◆ **Required action**:
Each record must be output exactly and in full.

|---|

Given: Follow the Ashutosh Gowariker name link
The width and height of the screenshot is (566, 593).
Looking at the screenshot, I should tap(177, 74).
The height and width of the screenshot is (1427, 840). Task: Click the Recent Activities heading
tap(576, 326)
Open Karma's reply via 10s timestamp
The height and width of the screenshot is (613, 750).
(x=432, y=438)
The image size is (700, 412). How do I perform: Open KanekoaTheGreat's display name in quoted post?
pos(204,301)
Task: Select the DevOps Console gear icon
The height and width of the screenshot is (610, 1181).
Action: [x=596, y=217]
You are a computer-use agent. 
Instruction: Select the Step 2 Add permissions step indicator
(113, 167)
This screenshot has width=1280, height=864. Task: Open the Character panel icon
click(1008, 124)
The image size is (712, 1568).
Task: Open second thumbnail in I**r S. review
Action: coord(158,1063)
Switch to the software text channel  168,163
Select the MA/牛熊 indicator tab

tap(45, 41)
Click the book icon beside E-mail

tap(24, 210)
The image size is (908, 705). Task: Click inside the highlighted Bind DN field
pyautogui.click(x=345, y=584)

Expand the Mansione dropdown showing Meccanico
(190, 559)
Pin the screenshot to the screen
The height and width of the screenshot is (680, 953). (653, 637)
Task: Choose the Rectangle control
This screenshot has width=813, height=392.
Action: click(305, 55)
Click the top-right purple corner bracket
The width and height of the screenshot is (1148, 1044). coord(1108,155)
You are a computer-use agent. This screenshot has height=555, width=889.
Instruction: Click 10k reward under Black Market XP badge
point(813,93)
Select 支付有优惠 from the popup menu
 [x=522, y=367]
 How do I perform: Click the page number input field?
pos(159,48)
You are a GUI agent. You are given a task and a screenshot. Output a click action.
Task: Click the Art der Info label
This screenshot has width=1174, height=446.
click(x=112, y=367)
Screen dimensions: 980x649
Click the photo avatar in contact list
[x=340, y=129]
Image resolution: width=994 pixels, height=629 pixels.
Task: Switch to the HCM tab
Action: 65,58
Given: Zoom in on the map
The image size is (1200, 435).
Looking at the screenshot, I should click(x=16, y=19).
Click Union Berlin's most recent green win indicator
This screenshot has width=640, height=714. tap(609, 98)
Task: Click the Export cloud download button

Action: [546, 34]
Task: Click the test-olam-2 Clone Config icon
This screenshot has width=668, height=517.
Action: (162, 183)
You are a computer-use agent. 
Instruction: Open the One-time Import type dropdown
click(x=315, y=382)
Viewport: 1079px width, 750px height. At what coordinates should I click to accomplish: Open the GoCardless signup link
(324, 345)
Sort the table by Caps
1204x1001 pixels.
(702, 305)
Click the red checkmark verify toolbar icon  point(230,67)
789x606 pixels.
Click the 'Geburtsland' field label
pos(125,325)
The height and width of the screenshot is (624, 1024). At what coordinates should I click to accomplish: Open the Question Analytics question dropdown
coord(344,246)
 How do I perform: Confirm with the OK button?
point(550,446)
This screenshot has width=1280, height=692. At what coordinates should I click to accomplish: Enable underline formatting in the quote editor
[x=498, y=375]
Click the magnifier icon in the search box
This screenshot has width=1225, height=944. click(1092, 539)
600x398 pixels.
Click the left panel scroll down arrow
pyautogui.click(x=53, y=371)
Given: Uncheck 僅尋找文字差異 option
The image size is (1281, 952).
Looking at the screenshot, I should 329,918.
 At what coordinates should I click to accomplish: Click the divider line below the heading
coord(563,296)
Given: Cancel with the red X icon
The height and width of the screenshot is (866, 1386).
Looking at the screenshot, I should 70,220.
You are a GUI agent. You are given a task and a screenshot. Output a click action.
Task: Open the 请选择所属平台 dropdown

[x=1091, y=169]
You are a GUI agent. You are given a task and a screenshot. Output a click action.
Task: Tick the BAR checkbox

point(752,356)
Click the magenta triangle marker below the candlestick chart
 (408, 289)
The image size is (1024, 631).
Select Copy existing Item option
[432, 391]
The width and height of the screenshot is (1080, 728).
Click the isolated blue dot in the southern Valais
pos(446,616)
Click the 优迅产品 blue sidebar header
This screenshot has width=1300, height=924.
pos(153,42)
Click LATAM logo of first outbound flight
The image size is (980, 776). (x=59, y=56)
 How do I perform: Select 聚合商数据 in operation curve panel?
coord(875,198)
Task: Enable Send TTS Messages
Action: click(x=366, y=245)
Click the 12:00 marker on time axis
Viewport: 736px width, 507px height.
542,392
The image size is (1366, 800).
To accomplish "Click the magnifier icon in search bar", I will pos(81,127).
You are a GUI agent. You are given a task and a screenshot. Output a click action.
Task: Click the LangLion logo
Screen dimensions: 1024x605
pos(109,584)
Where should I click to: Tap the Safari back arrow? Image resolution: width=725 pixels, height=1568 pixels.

|---|

◆ **Your response**:
Given: Follow the Ashutosh Gowariker name link
The width and height of the screenshot is (566, 593).
Looking at the screenshot, I should tap(177, 74).
The height and width of the screenshot is (1427, 840). Task: Click the Recent Activities heading
tap(576, 326)
Open Karma's reply via 10s timestamp
The height and width of the screenshot is (613, 750).
(x=432, y=438)
The image size is (700, 412). How do I perform: Open KanekoaTheGreat's display name in quoted post?
pos(204,301)
Task: Select the DevOps Console gear icon
The height and width of the screenshot is (610, 1181).
Action: [x=596, y=217]
You are a computer-use agent. 
Instruction: Select the Step 2 Add permissions step indicator
(113, 167)
This screenshot has width=1280, height=864. Task: Open the Character panel icon
click(1008, 124)
The image size is (712, 1568).
Task: Open second thumbnail in I**r S. review
Action: coord(158,1063)
Switch to the software text channel  168,163
Select the MA/牛熊 indicator tab

tap(45, 41)
Click the book icon beside E-mail

tap(24, 210)
The image size is (908, 705). Task: Click inside the highlighted Bind DN field
pyautogui.click(x=345, y=584)

Expand the Mansione dropdown showing Meccanico
(190, 559)
Pin the screenshot to the screen
The height and width of the screenshot is (680, 953). (653, 637)
Task: Choose the Rectangle control
This screenshot has width=813, height=392.
Action: click(305, 55)
Click the top-right purple corner bracket
The width and height of the screenshot is (1148, 1044). coord(1108,155)
You are a computer-use agent. This screenshot has height=555, width=889.
Instruction: Click 10k reward under Black Market XP badge
point(813,93)
Select 支付有优惠 from the popup menu
 [x=522, y=367]
 How do I perform: Click the page number input field?
pos(159,48)
You are a GUI agent. You are given a task and a screenshot. Output a click action.
Task: Click the Art der Info label
This screenshot has width=1174, height=446.
click(x=112, y=367)
Screen dimensions: 980x649
Click the photo avatar in contact list
[x=340, y=129]
Image resolution: width=994 pixels, height=629 pixels.
Task: Switch to the HCM tab
Action: 65,58
Given: Zoom in on the map
The image size is (1200, 435).
Looking at the screenshot, I should click(x=16, y=19).
Click Union Berlin's most recent green win indicator
This screenshot has width=640, height=714. tap(609, 98)
Task: Click the Export cloud download button

Action: [546, 34]
Task: Click the test-olam-2 Clone Config icon
This screenshot has width=668, height=517.
Action: (162, 183)
You are a computer-use agent. 
Instruction: Open the One-time Import type dropdown
click(x=315, y=382)
Viewport: 1079px width, 750px height. At what coordinates should I click to accomplish: Open the GoCardless signup link
(324, 345)
Sort the table by Caps
1204x1001 pixels.
(702, 305)
Click the red checkmark verify toolbar icon  point(230,67)
789x606 pixels.
Click the 'Geburtsland' field label
pos(125,325)
The height and width of the screenshot is (624, 1024). At what coordinates should I click to accomplish: Open the Question Analytics question dropdown
coord(344,246)
 How do I perform: Confirm with the OK button?
point(550,446)
This screenshot has width=1280, height=692. At what coordinates should I click to accomplish: Enable underline formatting in the quote editor
[x=498, y=375]
Click the magnifier icon in the search box
This screenshot has width=1225, height=944. click(1092, 539)
600x398 pixels.
Click the left panel scroll down arrow
pyautogui.click(x=53, y=371)
Given: Uncheck 僅尋找文字差異 option
The image size is (1281, 952).
Looking at the screenshot, I should 329,918.
 At what coordinates should I click to accomplish: Click the divider line below the heading
coord(563,296)
Given: Cancel with the red X icon
The height and width of the screenshot is (866, 1386).
Looking at the screenshot, I should 70,220.
You are a GUI agent. You are given a task and a screenshot. Output a click action.
Task: Open the 请选择所属平台 dropdown

[x=1091, y=169]
You are a GUI agent. You are given a task and a screenshot. Output a click action.
Task: Tick the BAR checkbox

point(752,356)
Click the magenta triangle marker below the candlestick chart
 (408, 289)
The image size is (1024, 631).
Select Copy existing Item option
[432, 391]
The width and height of the screenshot is (1080, 728).
Click the isolated blue dot in the southern Valais
pos(446,616)
Click the 优迅产品 blue sidebar header
This screenshot has width=1300, height=924.
pos(153,42)
Click LATAM logo of first outbound flight
The image size is (980, 776). (x=59, y=56)
 How do I perform: Select 聚合商数据 in operation curve panel?
coord(875,198)
Task: Enable Send TTS Messages
Action: click(x=366, y=245)
Click the 12:00 marker on time axis
Viewport: 736px width, 507px height.
542,392
The image size is (1366, 800).
To accomplish "Click the magnifier icon in search bar", I will pos(81,127).
You are a GUI agent. You are given a task and a screenshot. Output a click action.
Task: Click the LangLion logo
Screen dimensions: 1024x605
pos(109,584)
Where should I click to: Tap the Safari back arrow? Image resolution: width=725 pixels, height=1568 pixels.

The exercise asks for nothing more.